6. Duplicate content: Canonical tagging is key here, especially if you are not yet able to take full advantage of your ccTLDs (define). This will tell the engines which duplicate page is the “master” page to flow all that SEO value toward.

7. Tools:

  • Insights: This is key. You may already have SEO specific tools or an agency helping in this area. If not, check out your Web analytics package and see where you need to supplement your ability to gain insight into the performance of your SEO work. Think of content as “working” and you need to know: Can it be found? Does it drive traffic and business outcomes (leads, revenue)? How can you track that to the degree that you can gain actionable insights to continually improve? Remember, that with large enterprise operations, a conversion may well be a committee decision occurring offline. Be sure to track all the outcomes and be able to measure what success in SEO means to you (e.g., mapped inbound phone numbers to organic traffic vs. campaigns, or unique identifiers on “call me,” or click-to-chat functions).
  • SEO recommendation engine: You can’t optimize millions of pages by hand. You must burn through as much as you can with an automated tool that will either give you page by page specific recommendations based on the keywords you’ve identified – or even may include workflow to track and execute implementation right into your publishing environment. Keep your “hand optimization” for your most critical pages; don’t leave them to any automated toolset.
  • Skills: Ensure you and your team attend regular conferences on SEO and talk to your colleagues in other companies – keep abreast of changes in the industry and current in your own education.

8. Training and education. Finally (and this is so important that I have recommended we focus on it at SES events worldwide), how do you devise and execute a training and education program for all those stakeholders you deal with every day so you don’t have to start each call or project with a one hour search 101? Don’t you hate when you’re ready to really do some great work in detail and someone says, “So, remind me, what’s the difference between this SEO stuff and that keyword bidding stuff?” You must identify all your key stakeholders – upstream and downstream and even “cluster” them into content, technical, and publishing groups and then custom design training programs for them. Get them to take the courses (some companies even require you to be “search certified”) and then when you have that kickoff call – they’ll be asking you: “Hey, which keywords will perform best for this page, product, or initiative and how do we get the pages to perform better? It will be refreshing!

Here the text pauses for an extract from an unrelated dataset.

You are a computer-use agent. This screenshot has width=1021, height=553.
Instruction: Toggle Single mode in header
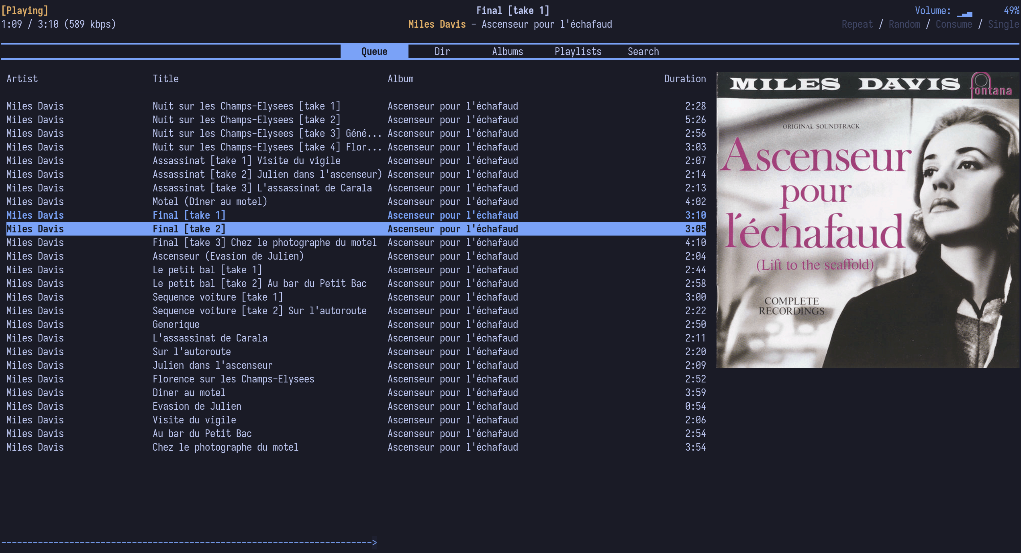point(1003,24)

So, to wrap up, here are three key takeaways:

  • Determine your specific enterprise level SEO challenges and business goals. (Remember to value your micro and macro conversions, even if some are offline.)
  • Identify the greatest areas of opportunity, i.e., “where to start?”
    • Keyword clustering
    • Content mapping
    • Tools for insights and recommendations
    • And maybe most importantly: training and education strategies
  • Test, measure, and remember to promote your successes! If you don’t show how SEO is contributing to your company’s bottom line – in hard and fast measures the rest of the business uses – who will?